In the event if the file is a Text file then, the user is required to specify the delimiter (if any) that separates the data in the file. The user is required to classify the records 2110 present in the table. In case the data in the file is not separated by a delimiter 2115 then specify the number of bytes per record in the space provided. Click 'Generate Fields' button 2120 to generate number of columns in the table.
The table structure will be displayed. The users specify the number of bytes per record 2125 and choose the data type for each column from a drop-down box as illustrated in Fig. 21.
As depicted in fig 22 after the user click on the 'Table Definition' tab 2200. Here the structure of the table can be redefined. The user can modify the column name, data type, field size or precision/scale as per the requirements. Also the user can specify the column level 2205 and table level parameters 2210 in the grid provided as illustrated in Fig. 22.
As depicted in Fig 23, after the user clicks on the 'Constraints/ Indexes' tab. The user can specify the constraints in the table named 'Constraints' 2305. In case of foreign key the reference table is specified. The index options i.e. name, type, field name, sort order can be specified in the table named 'Indexes' 2310.
As depicted in Fig 24 after the user clicks on the 'Datasheet View' tab 2400. The data in the table will be displayed in a tabular form.
As depicted in Fig. 25 to view the transformed table, the user selects the 'Transformed View' option 2505. This view helps to compare the source data and the target data. In order to view only the transformed data click the 'Hide Source Column ' option 2510 as illustrated in Fig. 25.
In order to save the scripts in a file select 'Prepare SQL Script' option 2515 as illustrated in Fig. 25. In order to transfer the data into the selected database, select 'Insert into Database' option.
Once the structure is correctly defined and the data is put as per the requirement, the user clicks on the 'Finish' button 2525 to start transferring data from file to the Destination Database as illustrated in Fig. 25.
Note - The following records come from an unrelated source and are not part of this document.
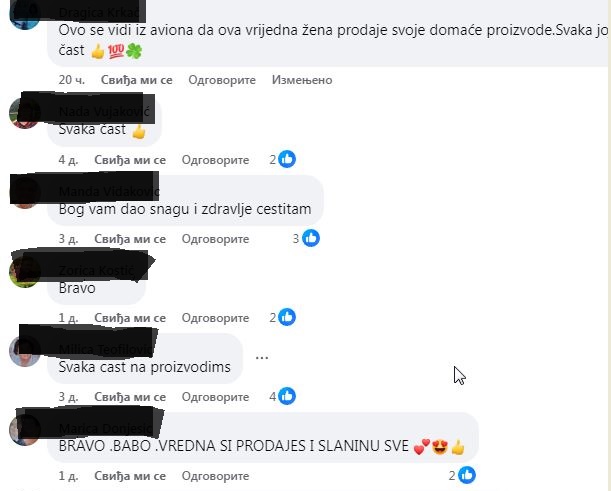Click profile avatar beside "Svaka cast na proizvodims"
This screenshot has height=491, width=611.
click(24, 351)
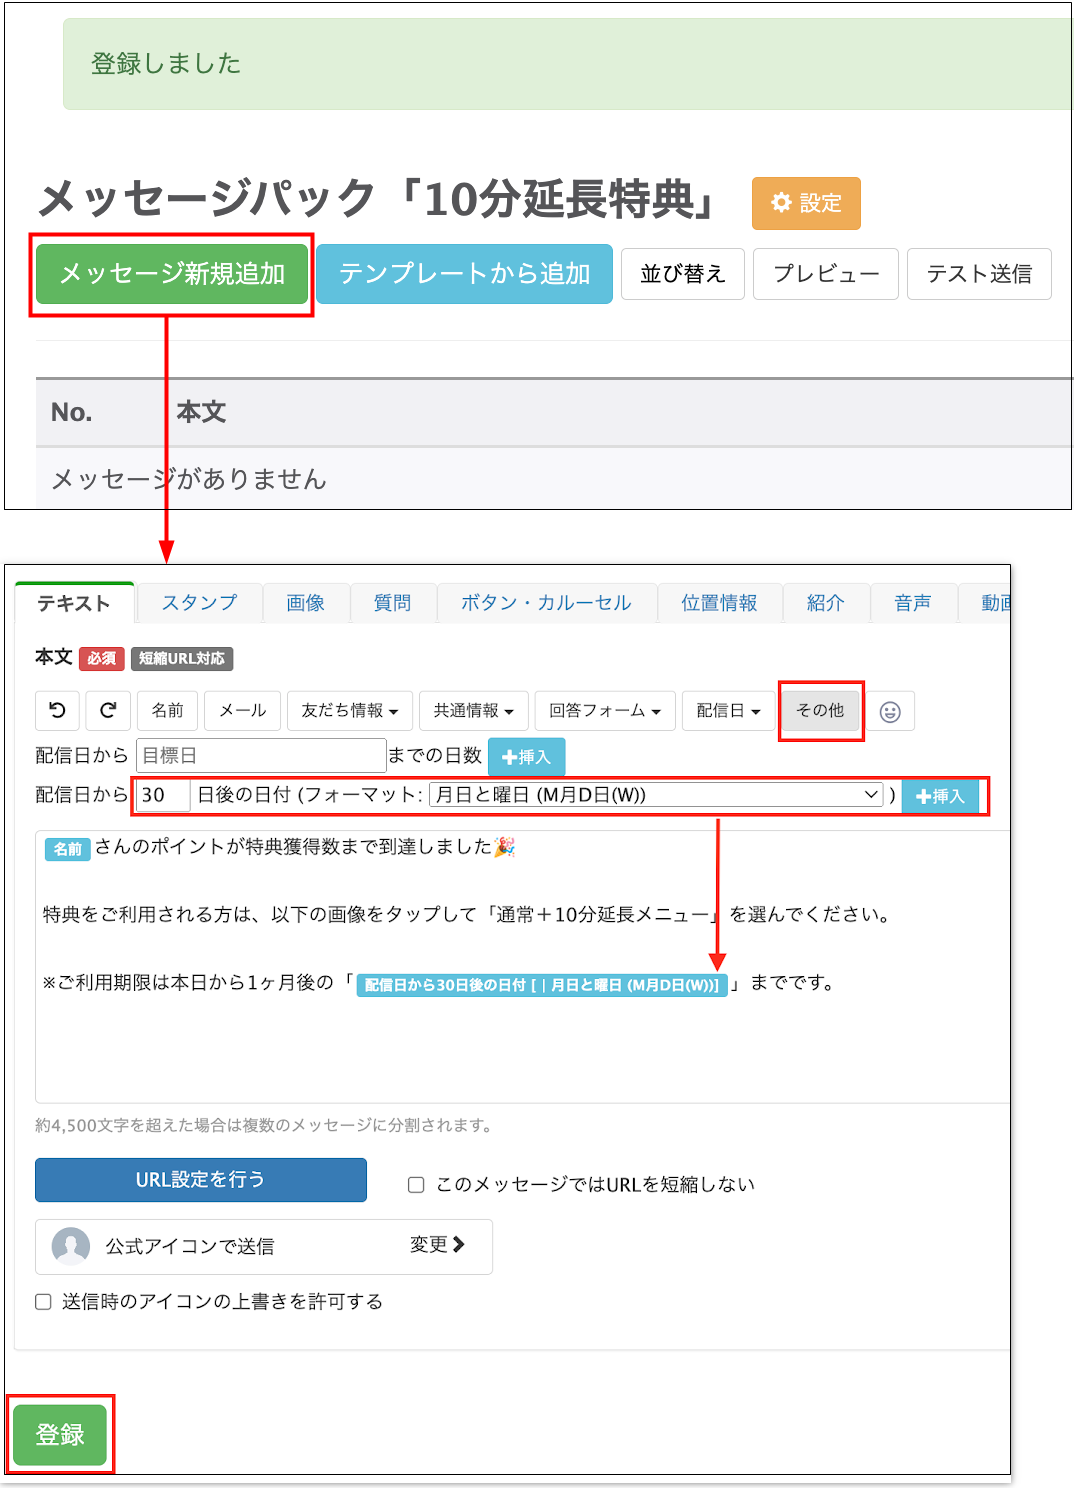The image size is (1074, 1488).
Task: Click the undo arrow icon
Action: pyautogui.click(x=57, y=711)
As illustrated in Fig. 26 shows importing Data from Flat Files using File Loader. A flat file is any text or binary file containing raw data possibly belonging to a legacy database. The File loader helps the user to import data from flat files and display it in a spreadsheet. The steps to be followed to perform this operation are as follows:
Once the user clicks on the 'Binary File' button. This will bring up a form titled File Loader. The first tab is the Bytes Information tab 2600. Here the user can specify the structure of the flat file. This information is used to correctly load the data contained in the flat file.
The user is required to enter the values in the space provided such as total Header Bytes 2605, total footer bytes 2610, total bytes in record 2615 and total columns in record 2620. After the user clicks on the 'OK' button 2625 a number of blank rows corresponding to the value specified by the user for total number of columns in Step 1 will be loaded in a spreadsheet As can be illustrated from the next diagram.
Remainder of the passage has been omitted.